**THE TASK**
Return the records in full, exactly as given.

===============

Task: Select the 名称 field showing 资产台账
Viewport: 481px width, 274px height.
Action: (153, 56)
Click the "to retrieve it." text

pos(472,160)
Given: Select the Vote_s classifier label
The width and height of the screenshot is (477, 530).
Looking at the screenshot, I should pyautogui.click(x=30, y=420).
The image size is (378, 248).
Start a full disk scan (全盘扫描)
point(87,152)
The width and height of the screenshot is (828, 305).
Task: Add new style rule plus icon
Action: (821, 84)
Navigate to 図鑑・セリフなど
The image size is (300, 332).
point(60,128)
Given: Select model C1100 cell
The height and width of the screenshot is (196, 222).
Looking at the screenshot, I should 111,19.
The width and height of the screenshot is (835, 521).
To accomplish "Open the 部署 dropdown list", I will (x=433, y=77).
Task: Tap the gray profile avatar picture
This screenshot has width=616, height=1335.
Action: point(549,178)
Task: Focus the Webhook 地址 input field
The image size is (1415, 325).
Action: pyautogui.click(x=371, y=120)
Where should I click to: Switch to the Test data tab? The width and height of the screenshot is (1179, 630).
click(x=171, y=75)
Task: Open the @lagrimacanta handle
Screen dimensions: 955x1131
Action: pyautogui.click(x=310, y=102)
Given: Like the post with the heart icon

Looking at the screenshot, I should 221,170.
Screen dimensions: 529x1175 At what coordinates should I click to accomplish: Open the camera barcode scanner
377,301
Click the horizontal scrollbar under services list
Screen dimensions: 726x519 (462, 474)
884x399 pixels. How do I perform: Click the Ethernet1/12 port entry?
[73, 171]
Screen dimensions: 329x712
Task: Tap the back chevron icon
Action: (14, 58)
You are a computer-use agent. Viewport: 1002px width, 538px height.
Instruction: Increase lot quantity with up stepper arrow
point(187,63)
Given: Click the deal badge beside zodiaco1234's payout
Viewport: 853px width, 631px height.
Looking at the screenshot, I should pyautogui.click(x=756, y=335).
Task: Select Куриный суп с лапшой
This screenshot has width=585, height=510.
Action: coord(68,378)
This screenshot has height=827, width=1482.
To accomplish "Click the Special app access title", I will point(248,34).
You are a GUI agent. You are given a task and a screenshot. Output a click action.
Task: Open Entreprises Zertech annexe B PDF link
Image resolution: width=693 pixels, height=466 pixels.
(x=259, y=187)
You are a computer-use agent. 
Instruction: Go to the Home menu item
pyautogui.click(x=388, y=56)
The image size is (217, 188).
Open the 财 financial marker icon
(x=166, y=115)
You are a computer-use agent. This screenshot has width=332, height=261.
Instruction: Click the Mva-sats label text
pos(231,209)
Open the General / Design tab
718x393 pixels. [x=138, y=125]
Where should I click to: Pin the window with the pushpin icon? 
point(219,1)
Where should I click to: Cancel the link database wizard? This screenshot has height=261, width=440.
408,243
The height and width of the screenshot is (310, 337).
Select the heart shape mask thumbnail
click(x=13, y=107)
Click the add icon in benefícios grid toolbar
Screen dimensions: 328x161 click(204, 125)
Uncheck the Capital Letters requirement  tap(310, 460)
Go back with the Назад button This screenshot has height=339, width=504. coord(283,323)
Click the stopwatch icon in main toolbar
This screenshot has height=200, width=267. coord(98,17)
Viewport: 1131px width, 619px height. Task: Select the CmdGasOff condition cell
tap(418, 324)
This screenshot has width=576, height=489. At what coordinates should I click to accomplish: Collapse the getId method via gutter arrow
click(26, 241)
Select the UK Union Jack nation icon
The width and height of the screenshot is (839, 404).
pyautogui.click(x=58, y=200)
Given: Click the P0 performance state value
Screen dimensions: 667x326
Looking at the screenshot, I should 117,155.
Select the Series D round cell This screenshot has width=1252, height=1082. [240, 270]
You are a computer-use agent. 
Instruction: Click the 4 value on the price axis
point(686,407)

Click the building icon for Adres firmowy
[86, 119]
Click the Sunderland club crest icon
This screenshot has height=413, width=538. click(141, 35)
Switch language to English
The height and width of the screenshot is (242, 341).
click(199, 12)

===============

**ANSWER TO THE EXERCISE**
Task: Select the 名称 field showing 资产台账
Viewport: 481px width, 274px height.
Action: (153, 56)
Click the "to retrieve it." text

pos(472,160)
Given: Select the Vote_s classifier label
The width and height of the screenshot is (477, 530).
Looking at the screenshot, I should pyautogui.click(x=30, y=420).
The image size is (378, 248).
Start a full disk scan (全盘扫描)
point(87,152)
The width and height of the screenshot is (828, 305).
Task: Add new style rule plus icon
Action: (821, 84)
Navigate to 図鑑・セリフなど
The image size is (300, 332).
point(60,128)
Given: Select model C1100 cell
The height and width of the screenshot is (196, 222).
Looking at the screenshot, I should 111,19.
The width and height of the screenshot is (835, 521).
To accomplish "Open the 部署 dropdown list", I will (x=433, y=77).
Task: Tap the gray profile avatar picture
This screenshot has width=616, height=1335.
Action: point(549,178)
Task: Focus the Webhook 地址 input field
The image size is (1415, 325).
Action: pyautogui.click(x=371, y=120)
Where should I click to: Switch to the Test data tab? The width and height of the screenshot is (1179, 630).
click(x=171, y=75)
Task: Open the @lagrimacanta handle
Screen dimensions: 955x1131
Action: pyautogui.click(x=310, y=102)
Given: Like the post with the heart icon

Looking at the screenshot, I should 221,170.
Screen dimensions: 529x1175 At what coordinates should I click to accomplish: Open the camera barcode scanner
377,301
Click the horizontal scrollbar under services list
Screen dimensions: 726x519 (462, 474)
884x399 pixels. How do I perform: Click the Ethernet1/12 port entry?
[73, 171]
Screen dimensions: 329x712
Task: Tap the back chevron icon
Action: (14, 58)
You are a computer-use agent. Viewport: 1002px width, 538px height.
Instruction: Increase lot quantity with up stepper arrow
point(187,63)
Given: Click the deal badge beside zodiaco1234's payout
Viewport: 853px width, 631px height.
Looking at the screenshot, I should pyautogui.click(x=756, y=335).
Task: Select Куриный суп с лапшой
This screenshot has width=585, height=510.
Action: coord(68,378)
This screenshot has height=827, width=1482.
To accomplish "Click the Special app access title", I will point(248,34).
You are a GUI agent. You are given a task and a screenshot. Output a click action.
Task: Open Entreprises Zertech annexe B PDF link
Image resolution: width=693 pixels, height=466 pixels.
(x=259, y=187)
You are a computer-use agent. 
Instruction: Go to the Home menu item
pyautogui.click(x=388, y=56)
The image size is (217, 188).
Open the 财 financial marker icon
(x=166, y=115)
You are a computer-use agent. This screenshot has width=332, height=261.
Instruction: Click the Mva-sats label text
pos(231,209)
Open the General / Design tab
718x393 pixels. [x=138, y=125]
Where should I click to: Pin the window with the pushpin icon? 
point(219,1)
Where should I click to: Cancel the link database wizard? This screenshot has height=261, width=440.
408,243
The height and width of the screenshot is (310, 337).
Select the heart shape mask thumbnail
click(x=13, y=107)
Click the add icon in benefícios grid toolbar
Screen dimensions: 328x161 click(204, 125)
Uncheck the Capital Letters requirement  tap(310, 460)
Go back with the Назад button This screenshot has height=339, width=504. coord(283,323)
Click the stopwatch icon in main toolbar
This screenshot has height=200, width=267. coord(98,17)
Viewport: 1131px width, 619px height. Task: Select the CmdGasOff condition cell
tap(418, 324)
This screenshot has width=576, height=489. At what coordinates should I click to accomplish: Collapse the getId method via gutter arrow
click(26, 241)
Select the UK Union Jack nation icon
The width and height of the screenshot is (839, 404).
pyautogui.click(x=58, y=200)
Given: Click the P0 performance state value
Screen dimensions: 667x326
Looking at the screenshot, I should 117,155.
Select the Series D round cell This screenshot has width=1252, height=1082. [240, 270]
You are a computer-use agent. 
Instruction: Click the 4 value on the price axis
point(686,407)

Click the building icon for Adres firmowy
[86, 119]
Click the Sunderland club crest icon
This screenshot has height=413, width=538. click(141, 35)
Switch language to English
The height and width of the screenshot is (242, 341).
click(199, 12)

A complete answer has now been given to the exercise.